Fears of a renewed price war within the group are weighing on sentiment, analysts at RBC Capital Markets argue.
“Market rebalancing remains heavily dependent upon the output management of Opec+,” RBC said.
The biggest geopolitical shift in 2021 will probably come early for the oil market, as Donald Trump departs the White House. Mr Trump became heavily involved with Opec decisions, pressuring Saudi Arabia to raise or lower production in return for his support.
President-elect Joe Biden is expected to be less hands-on with the cartel, but he may end up being no less influential. The potential revival of the Iran nuclear deal could result in Tehran adding close to 2m b/d of crude back to the market if US sanctions ease.

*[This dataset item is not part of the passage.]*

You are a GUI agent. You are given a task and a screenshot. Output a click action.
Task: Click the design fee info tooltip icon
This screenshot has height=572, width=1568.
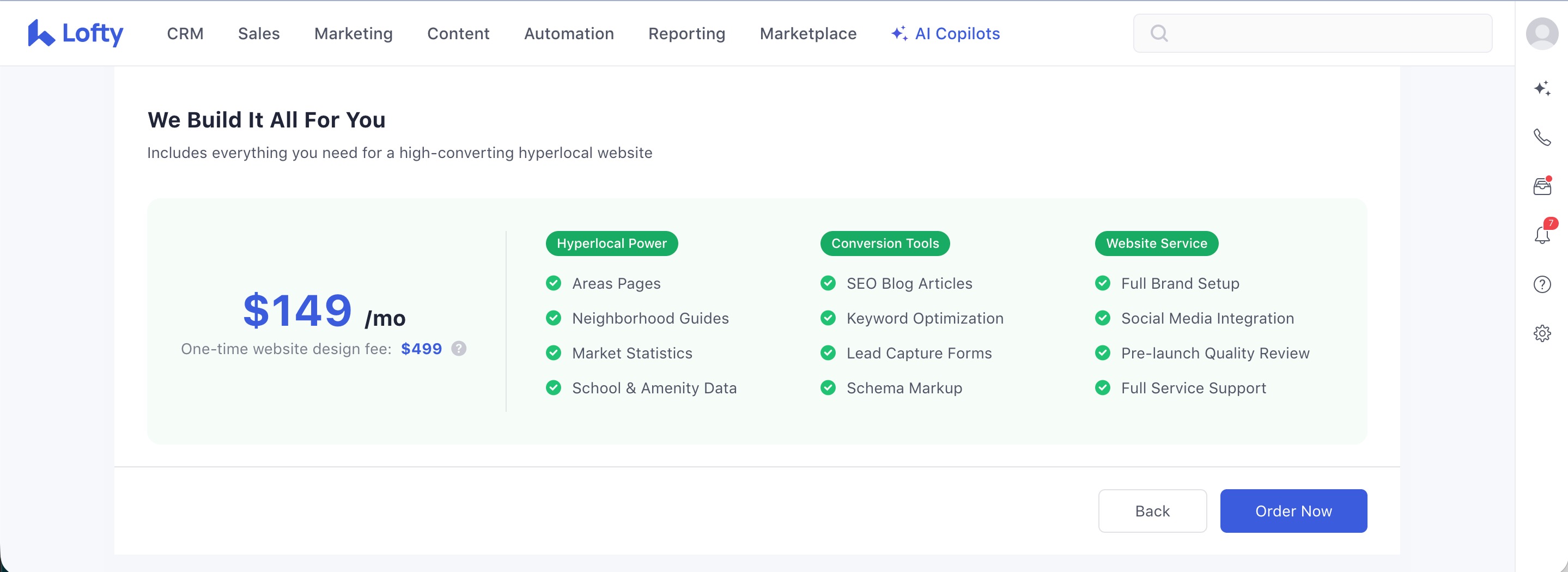458,349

Tensions in some of the weaker oil producers, in Africa, Latin America and other regions, will also be closely watched. All have been hard hit by the drop in oil prices, threatening political stability.
One of the worst sectors of the oil industry in 2020 was refining. Crude was helped by Opec+ group’s supply management, but refiners have fewer levers to pull when demand crashes. That has meant low margins for much of the year.
Permanent plant shutdowns are widely expected to accelerate in 2021, especially in Europe, with consumption patterns shifting east.
If enough plants close, however, that should ultimately boost margins for those left standing.